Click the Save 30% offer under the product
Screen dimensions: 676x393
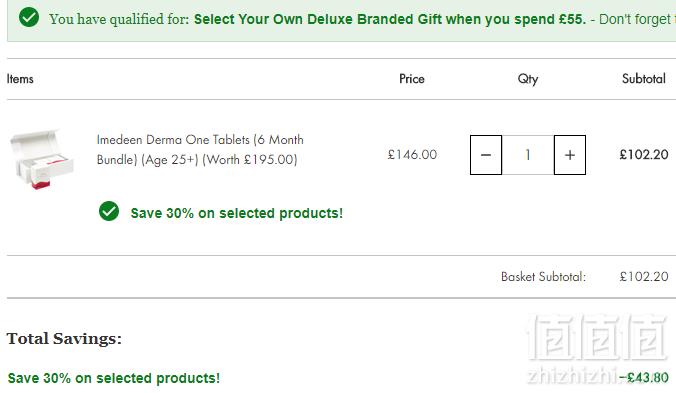tap(237, 213)
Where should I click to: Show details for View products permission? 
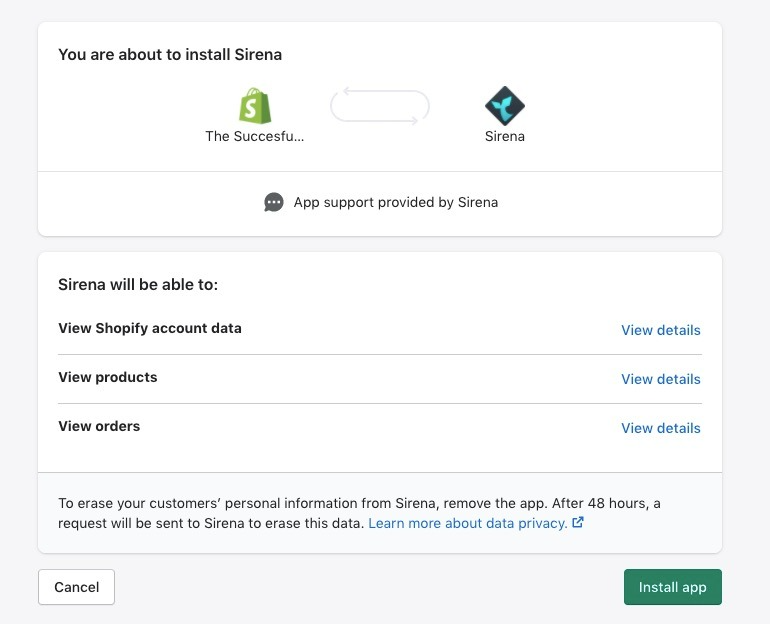click(x=660, y=379)
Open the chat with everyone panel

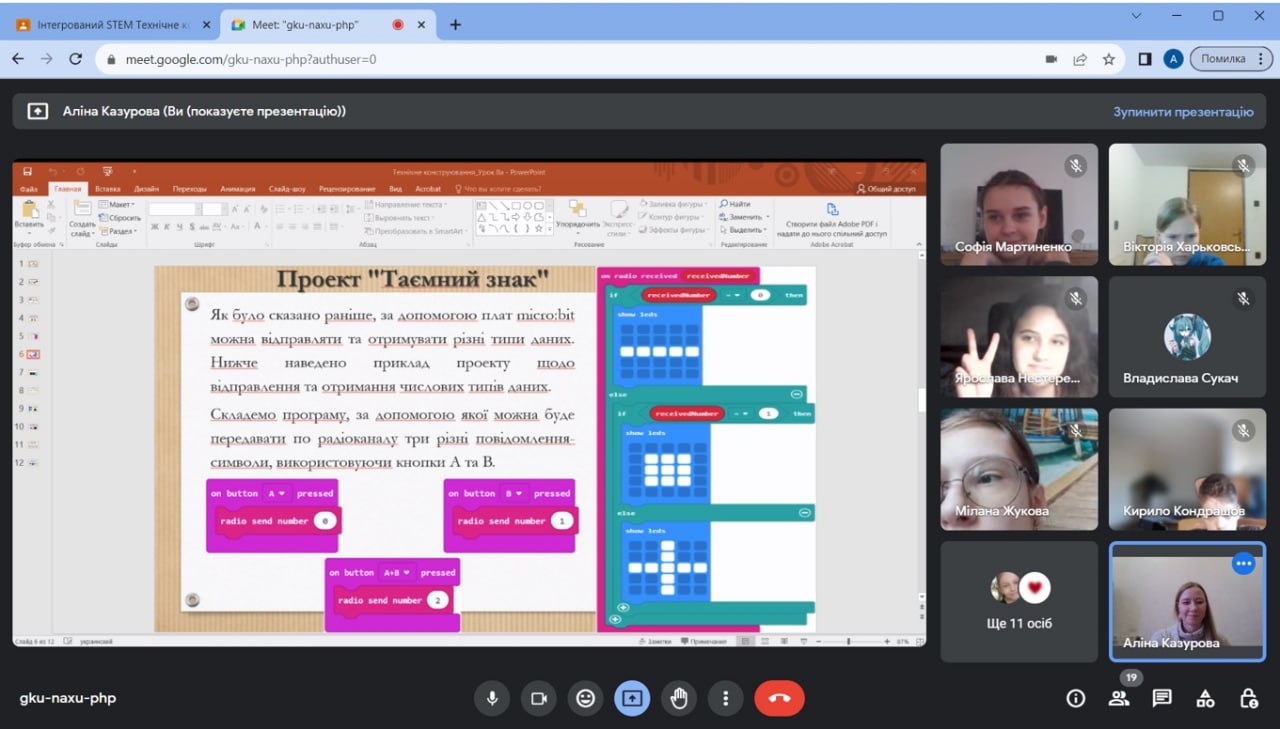click(1161, 698)
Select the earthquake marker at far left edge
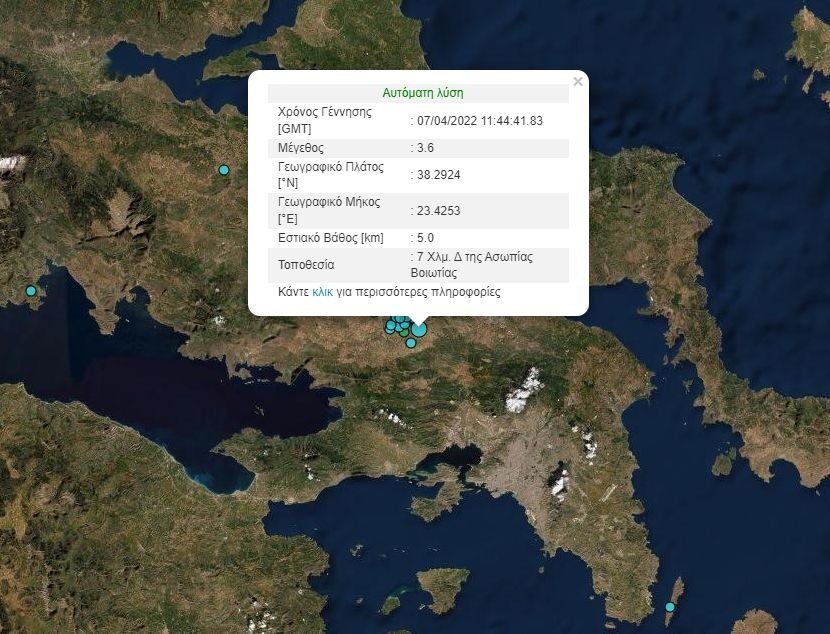Screen dimensions: 830x634 click(x=31, y=291)
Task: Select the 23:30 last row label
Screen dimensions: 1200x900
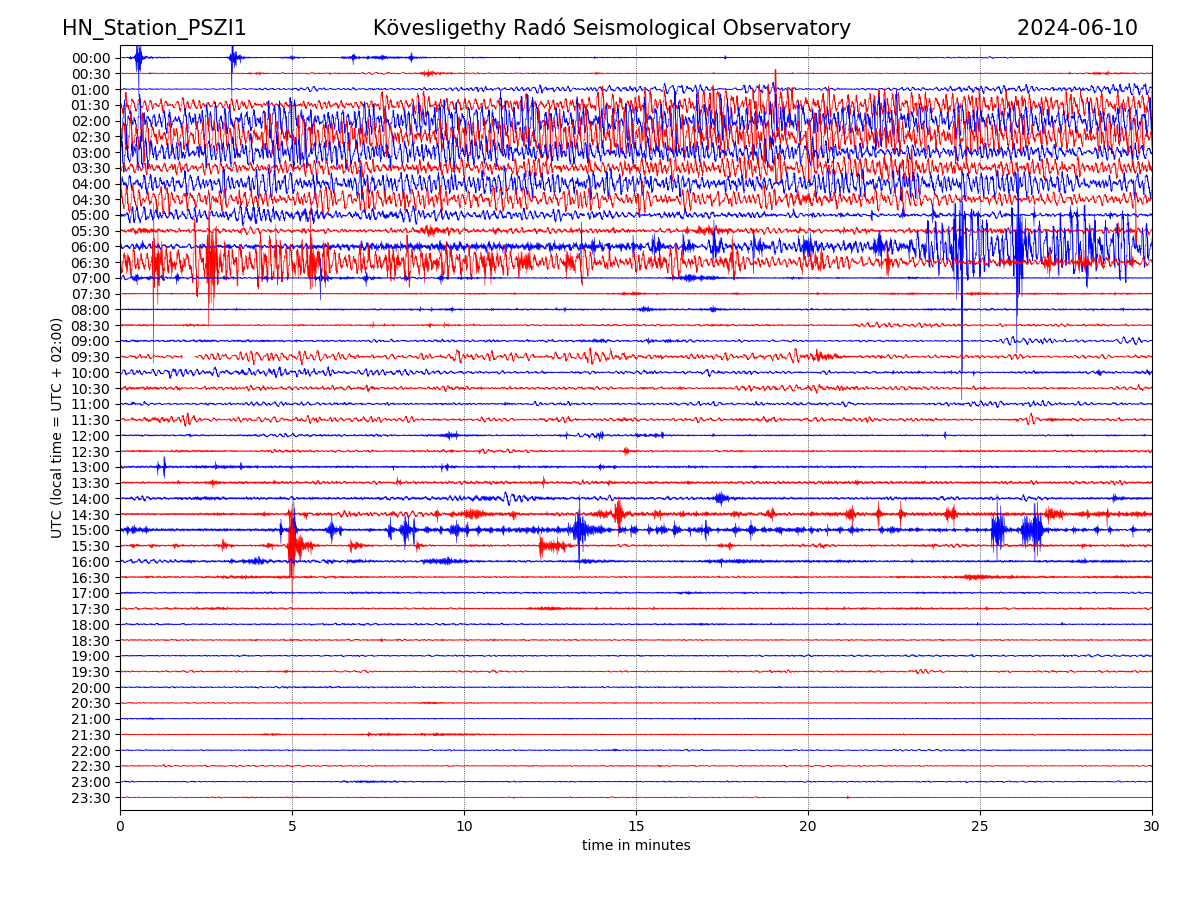Action: 90,798
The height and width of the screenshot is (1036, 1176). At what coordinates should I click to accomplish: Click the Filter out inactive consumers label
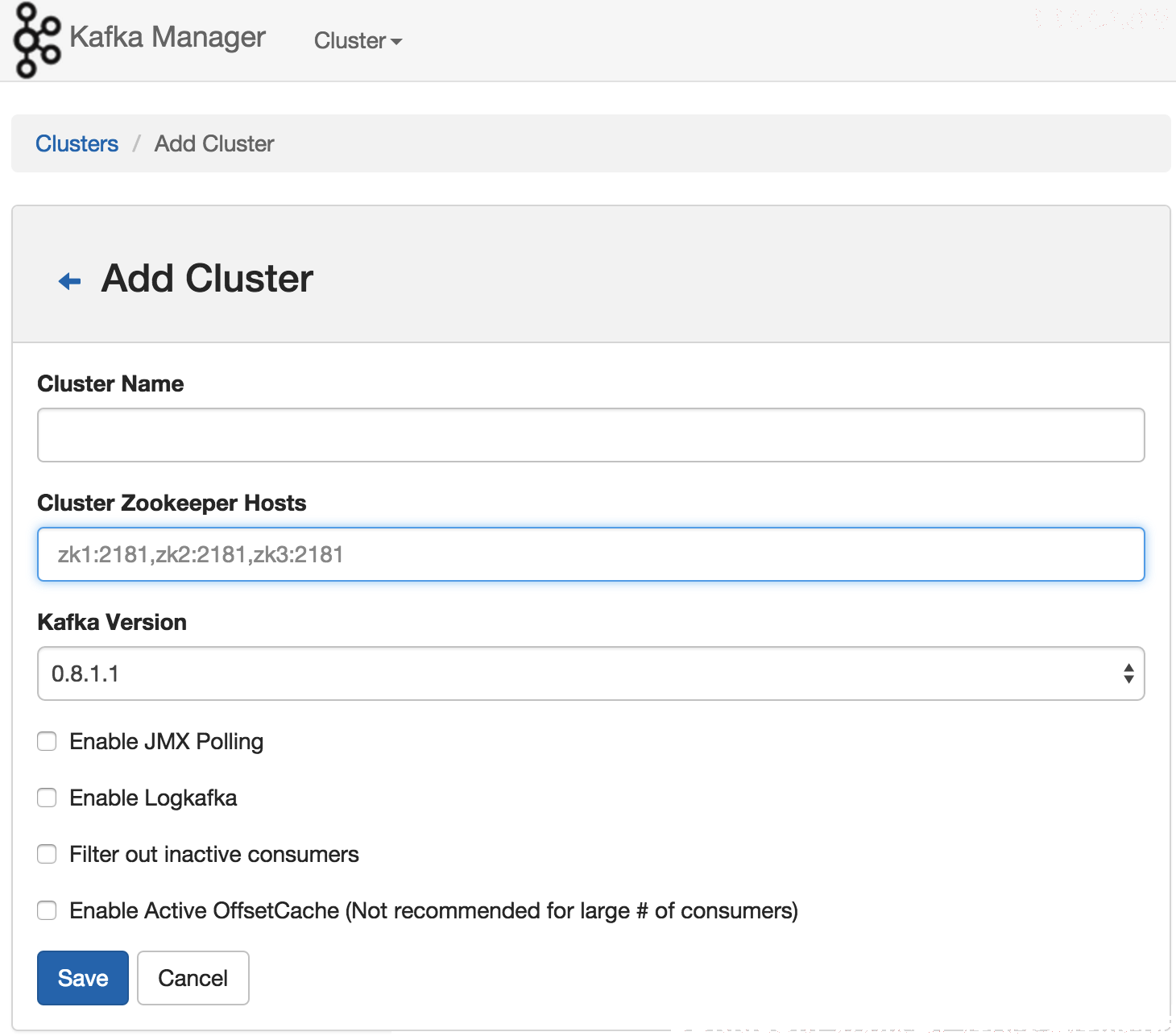pos(214,854)
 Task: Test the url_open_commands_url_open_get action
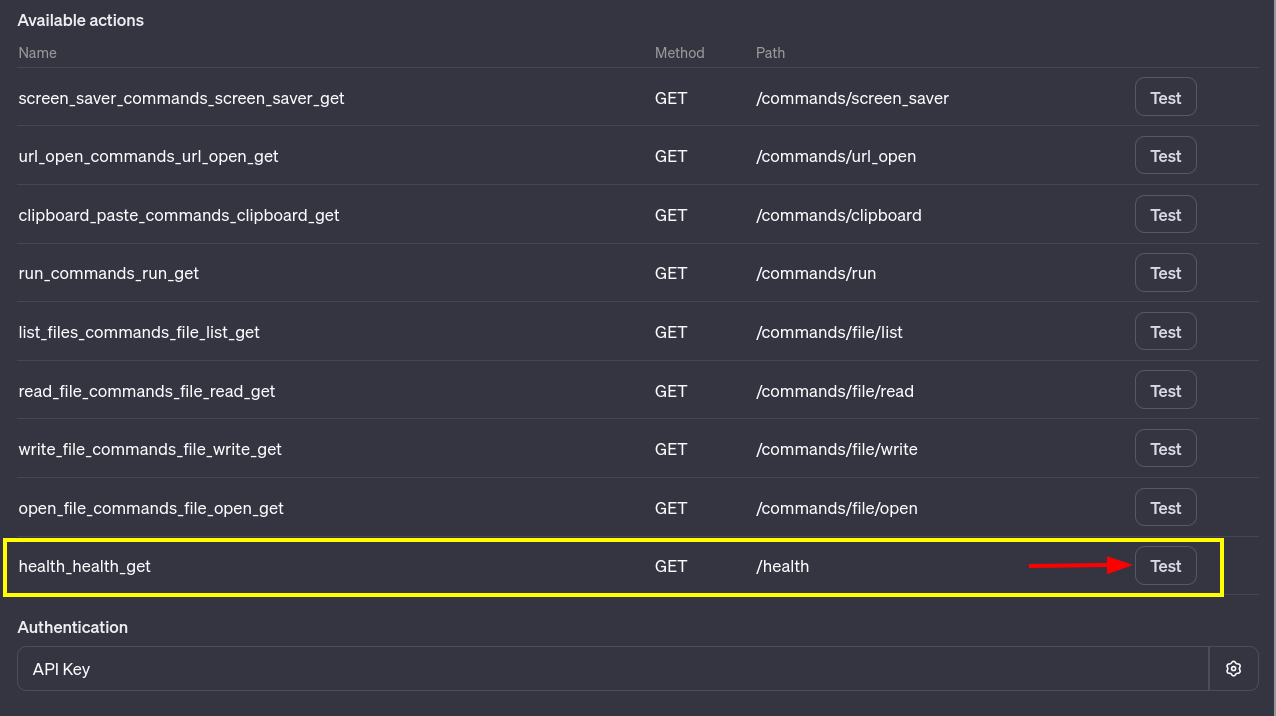(1165, 155)
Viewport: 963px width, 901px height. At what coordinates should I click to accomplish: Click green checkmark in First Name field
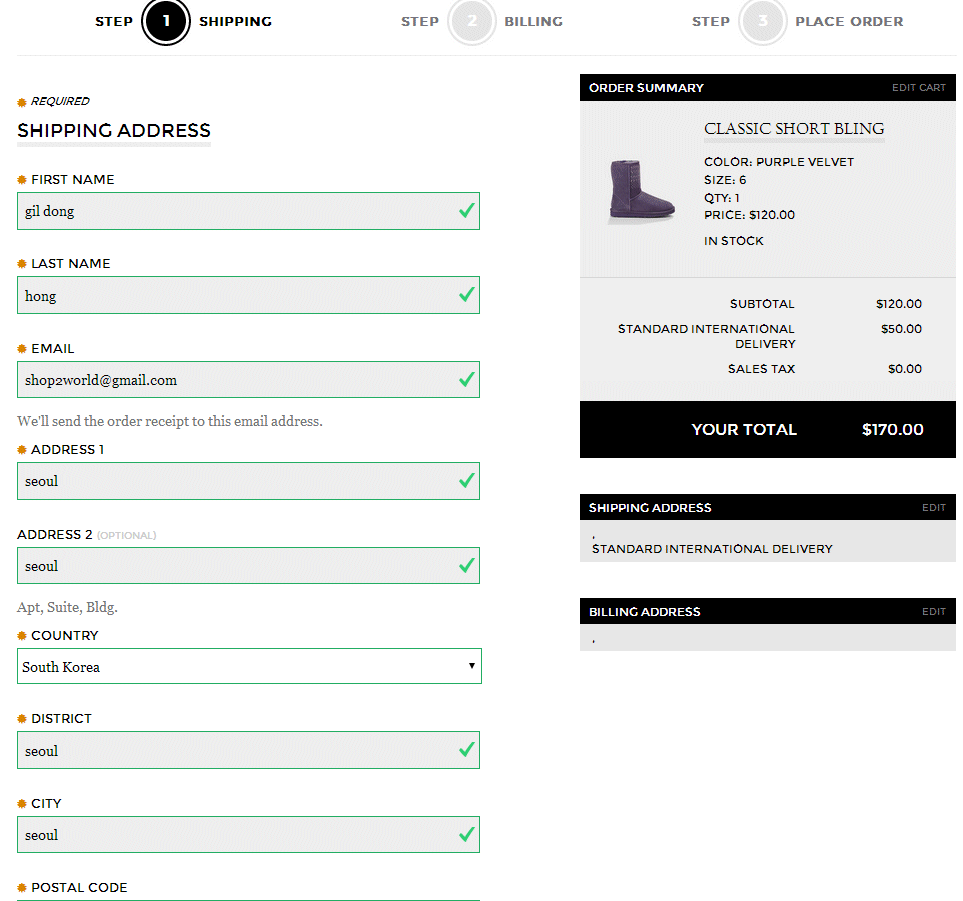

────────────────────────────────────────

*Task goal*. Transcribe the listing above in full. Pictures are not part of the copy.

*Result for this task*.
Click the Save 30% offer under the product
Screen dimensions: 676x393
tap(237, 213)
Where should I click to: Show details for View products permission? 
click(x=660, y=379)
Open the chat with everyone panel

click(1161, 698)
Select the earthquake marker at far left edge
Screen dimensions: 830x634 click(x=31, y=291)
Task: Select the 23:30 last row label
Screen dimensions: 1200x900
Action: 90,798
The height and width of the screenshot is (1036, 1176). At what coordinates should I click to accomplish: Click the Filter out inactive consumers label
pos(214,854)
 Task: Test the url_open_commands_url_open_get action
(1165, 155)
Viewport: 963px width, 901px height. At what coordinates should I click to accomplish: Click green checkmark in First Name field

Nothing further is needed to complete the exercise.